Posted by Ramya | Report as abusive

Well what is so sacro sanct about a shareholders meeting after all.Its all a “family” affair-people who have invested in a company and thus have a right to know whats going on
Lots of people say Anit seeks symathy,he is a showbiz guy,likes to project himself as the victim etc but I feel there’s nothing wrong in voicing his anger at his estranged brother at his OWN company’s meeting-its not as if he is shouting around in the RIL shareholder’s meet for God’ sake !!
Anyways i think HE is the VICTIM and not the aggressor in this battle

Posted by vikaskukreja | Report as abusive

The performance in was riveting full with slogans, phrases and even tears. No it was not a theatre performance or a Bollywood movie but a routine AGM speech which turned out to be more entertaining than any theatrics.

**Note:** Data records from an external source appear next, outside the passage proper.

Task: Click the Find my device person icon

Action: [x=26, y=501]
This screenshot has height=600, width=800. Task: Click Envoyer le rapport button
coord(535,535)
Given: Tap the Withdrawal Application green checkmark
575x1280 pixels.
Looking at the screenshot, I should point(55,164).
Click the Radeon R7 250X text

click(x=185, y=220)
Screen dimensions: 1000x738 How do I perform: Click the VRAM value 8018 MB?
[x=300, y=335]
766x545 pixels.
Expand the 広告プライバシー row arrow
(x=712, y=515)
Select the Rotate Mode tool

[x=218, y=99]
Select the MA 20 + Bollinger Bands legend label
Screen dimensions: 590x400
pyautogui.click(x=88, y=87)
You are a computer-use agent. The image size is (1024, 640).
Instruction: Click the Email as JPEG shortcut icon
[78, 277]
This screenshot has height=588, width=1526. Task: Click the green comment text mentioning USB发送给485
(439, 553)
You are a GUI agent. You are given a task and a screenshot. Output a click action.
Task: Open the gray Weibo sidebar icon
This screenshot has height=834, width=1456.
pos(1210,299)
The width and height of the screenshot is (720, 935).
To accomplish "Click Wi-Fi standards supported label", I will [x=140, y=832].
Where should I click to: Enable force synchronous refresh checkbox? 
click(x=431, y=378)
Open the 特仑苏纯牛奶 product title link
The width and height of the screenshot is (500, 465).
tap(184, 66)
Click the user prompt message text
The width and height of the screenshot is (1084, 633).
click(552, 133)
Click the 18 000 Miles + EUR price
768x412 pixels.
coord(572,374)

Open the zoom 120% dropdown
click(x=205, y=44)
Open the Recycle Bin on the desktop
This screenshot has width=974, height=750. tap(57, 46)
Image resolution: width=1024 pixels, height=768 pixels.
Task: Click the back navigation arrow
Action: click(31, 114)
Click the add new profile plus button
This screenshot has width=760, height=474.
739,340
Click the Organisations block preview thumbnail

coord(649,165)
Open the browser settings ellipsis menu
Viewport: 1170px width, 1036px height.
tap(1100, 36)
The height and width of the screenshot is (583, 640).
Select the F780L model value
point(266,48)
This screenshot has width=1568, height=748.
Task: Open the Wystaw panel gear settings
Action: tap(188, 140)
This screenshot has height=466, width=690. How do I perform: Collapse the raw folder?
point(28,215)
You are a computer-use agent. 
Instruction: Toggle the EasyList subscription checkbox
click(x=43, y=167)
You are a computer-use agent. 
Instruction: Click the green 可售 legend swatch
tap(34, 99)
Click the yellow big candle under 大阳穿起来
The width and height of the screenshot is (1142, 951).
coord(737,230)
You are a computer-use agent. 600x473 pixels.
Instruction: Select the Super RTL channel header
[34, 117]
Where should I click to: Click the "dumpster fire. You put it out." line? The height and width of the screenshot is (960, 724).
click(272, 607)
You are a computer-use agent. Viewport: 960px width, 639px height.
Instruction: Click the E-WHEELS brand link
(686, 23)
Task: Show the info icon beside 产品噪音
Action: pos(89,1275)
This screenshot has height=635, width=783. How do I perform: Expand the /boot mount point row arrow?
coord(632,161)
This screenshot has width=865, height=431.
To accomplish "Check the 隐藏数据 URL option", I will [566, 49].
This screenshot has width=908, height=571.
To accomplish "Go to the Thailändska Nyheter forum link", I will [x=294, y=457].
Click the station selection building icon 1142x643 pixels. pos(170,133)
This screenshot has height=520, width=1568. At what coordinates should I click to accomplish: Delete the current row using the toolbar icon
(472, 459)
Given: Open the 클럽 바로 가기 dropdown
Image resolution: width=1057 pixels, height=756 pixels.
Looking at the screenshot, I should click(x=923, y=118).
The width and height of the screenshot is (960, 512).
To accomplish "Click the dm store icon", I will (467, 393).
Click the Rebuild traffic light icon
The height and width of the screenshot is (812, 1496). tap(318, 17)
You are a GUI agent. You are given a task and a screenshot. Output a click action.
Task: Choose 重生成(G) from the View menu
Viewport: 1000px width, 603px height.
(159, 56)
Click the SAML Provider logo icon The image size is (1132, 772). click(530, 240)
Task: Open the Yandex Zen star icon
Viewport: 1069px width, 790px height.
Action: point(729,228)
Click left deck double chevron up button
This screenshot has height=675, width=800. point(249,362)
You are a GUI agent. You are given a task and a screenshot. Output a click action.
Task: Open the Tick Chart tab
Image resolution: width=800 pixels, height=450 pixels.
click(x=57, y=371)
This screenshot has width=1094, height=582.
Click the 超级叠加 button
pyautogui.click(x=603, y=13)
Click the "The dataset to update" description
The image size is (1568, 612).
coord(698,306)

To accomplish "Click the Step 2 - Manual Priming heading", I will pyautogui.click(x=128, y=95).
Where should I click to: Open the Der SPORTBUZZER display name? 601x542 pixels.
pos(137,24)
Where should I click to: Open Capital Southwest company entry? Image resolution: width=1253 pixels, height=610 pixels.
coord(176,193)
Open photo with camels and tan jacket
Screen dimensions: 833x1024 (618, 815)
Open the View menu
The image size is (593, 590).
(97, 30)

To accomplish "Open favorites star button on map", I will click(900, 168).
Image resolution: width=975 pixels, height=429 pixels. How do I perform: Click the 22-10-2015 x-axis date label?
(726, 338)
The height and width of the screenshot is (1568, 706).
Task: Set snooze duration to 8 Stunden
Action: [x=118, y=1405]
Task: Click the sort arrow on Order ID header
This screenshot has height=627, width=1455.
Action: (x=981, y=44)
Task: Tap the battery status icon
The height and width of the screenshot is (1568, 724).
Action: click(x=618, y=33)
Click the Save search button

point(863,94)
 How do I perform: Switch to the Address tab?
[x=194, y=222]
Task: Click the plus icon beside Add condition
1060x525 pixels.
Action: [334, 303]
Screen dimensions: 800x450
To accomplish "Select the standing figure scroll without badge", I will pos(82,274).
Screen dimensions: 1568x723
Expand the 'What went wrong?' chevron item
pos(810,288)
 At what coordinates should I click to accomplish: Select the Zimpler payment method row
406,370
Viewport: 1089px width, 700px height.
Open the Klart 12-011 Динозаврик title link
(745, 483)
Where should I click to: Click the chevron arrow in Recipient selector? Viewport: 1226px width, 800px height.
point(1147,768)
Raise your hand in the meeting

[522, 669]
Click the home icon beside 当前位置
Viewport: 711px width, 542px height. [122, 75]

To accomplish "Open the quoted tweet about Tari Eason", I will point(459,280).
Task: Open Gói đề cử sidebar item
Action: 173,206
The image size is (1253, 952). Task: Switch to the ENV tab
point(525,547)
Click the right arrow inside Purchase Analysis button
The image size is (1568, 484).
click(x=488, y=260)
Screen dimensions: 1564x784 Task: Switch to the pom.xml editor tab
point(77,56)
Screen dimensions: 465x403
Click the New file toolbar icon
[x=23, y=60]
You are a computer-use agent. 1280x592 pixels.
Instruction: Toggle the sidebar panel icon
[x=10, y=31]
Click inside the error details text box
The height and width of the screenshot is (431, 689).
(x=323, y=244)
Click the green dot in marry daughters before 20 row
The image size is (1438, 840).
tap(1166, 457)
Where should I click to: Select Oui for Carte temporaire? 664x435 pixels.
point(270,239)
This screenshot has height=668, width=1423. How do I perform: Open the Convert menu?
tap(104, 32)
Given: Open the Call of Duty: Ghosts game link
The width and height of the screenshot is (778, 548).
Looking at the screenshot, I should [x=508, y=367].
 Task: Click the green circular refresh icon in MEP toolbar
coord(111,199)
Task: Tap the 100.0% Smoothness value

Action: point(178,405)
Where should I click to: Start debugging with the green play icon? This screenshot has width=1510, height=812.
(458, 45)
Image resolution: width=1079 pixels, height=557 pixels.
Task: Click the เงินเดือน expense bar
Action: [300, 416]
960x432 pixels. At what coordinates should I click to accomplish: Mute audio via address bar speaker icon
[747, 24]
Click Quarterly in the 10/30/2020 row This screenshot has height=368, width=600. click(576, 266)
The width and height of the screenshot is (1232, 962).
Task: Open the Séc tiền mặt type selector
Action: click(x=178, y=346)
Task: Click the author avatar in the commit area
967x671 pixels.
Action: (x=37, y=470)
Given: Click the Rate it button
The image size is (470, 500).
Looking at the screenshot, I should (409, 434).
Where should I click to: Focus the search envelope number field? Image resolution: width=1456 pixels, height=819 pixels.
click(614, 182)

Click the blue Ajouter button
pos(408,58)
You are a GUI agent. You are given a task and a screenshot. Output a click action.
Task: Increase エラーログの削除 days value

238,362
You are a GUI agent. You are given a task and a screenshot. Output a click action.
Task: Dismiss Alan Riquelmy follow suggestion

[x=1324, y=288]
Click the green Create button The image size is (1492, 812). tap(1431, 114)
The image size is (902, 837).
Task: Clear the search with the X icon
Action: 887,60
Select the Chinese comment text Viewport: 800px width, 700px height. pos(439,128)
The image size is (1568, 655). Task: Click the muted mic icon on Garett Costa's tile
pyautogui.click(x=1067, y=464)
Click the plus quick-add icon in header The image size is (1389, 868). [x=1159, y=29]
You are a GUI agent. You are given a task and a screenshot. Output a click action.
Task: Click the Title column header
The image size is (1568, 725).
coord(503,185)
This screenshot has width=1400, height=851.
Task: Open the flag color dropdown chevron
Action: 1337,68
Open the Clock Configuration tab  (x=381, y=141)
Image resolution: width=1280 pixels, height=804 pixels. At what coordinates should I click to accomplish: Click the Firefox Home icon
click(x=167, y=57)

Anil Ambani, in unlike Ambani style, decided to cry foul and slammed his brother, the Petroleum Ministry, the Government Advocate while trying to justify his case.

Posted by Raju | Report as abusive

In each and every country gas or petroleum products are considered as national wealth. It doesn’t matter who found it or is digging it.

Everywhere in world petroleum companies just have to operate on fixed margins decided by government

It appears in INDIA petroleum products on the land of INDIA is party for rich people

May be that is just relfection of age old Indian Government motto of making rich richer and poor poorer though slogans can be anything

The Reliance should be given fix % only and rest should go to government national fund

But sure nobody would do it in corrupt INDIA

Posted by A citizen | Report as abusive

Victim or agrressor, Mukesh comes across as more mature, whereas Anil just looks like a whiner — where would you put you money?
Of course he can use an AGM to update shareholders on developments in what is a critical case for the company, but quoting newspaper reports (whose accuracy is already in question) and words like “corporate greed” do not inspire confidence.
These are not the words of a leader. they are the words of an emotional fool. And you know what they say about a fool and his money.

Posted by Ramya | Report as abusive

i think Anil is Victim of the conspiracy done by Mukesh and his sympthisers in Goverment

Posted by Dhanil | Report as abusive

Mukesh does come across as mature bcoz he has all the backing.
according to most media items, it was Mukesh who did not budge an inch from his stand of not giving up even a miniscule share of RIL to his younger brother during the (in)famous, family MoU leaving Anil to restart a group from start-beginning from a new logo for his group.
It wouldnt have been easy for Anil to do this and I feel he is definitely not an emotional fool-not when u run a 40000 cr business house-its just that he is having to create more noise bcoz he has to snatch his legi share from RIL-and we all know the man in the comfort zone always has the upper hand

Posted by vikaskukreja | Report as abusive

RNRL GDR which it had filed the content reveals that rnrl knew that its govt of india which is going to fix the price of gas and they have clearly mentioned in gdr
gas price subject to govt aproval then why this antics
in public and court this guy anil simply wasting his time
and making fun of rnrl sharholder. its india loot evrywhich way you like indian public saab kuch manta hai.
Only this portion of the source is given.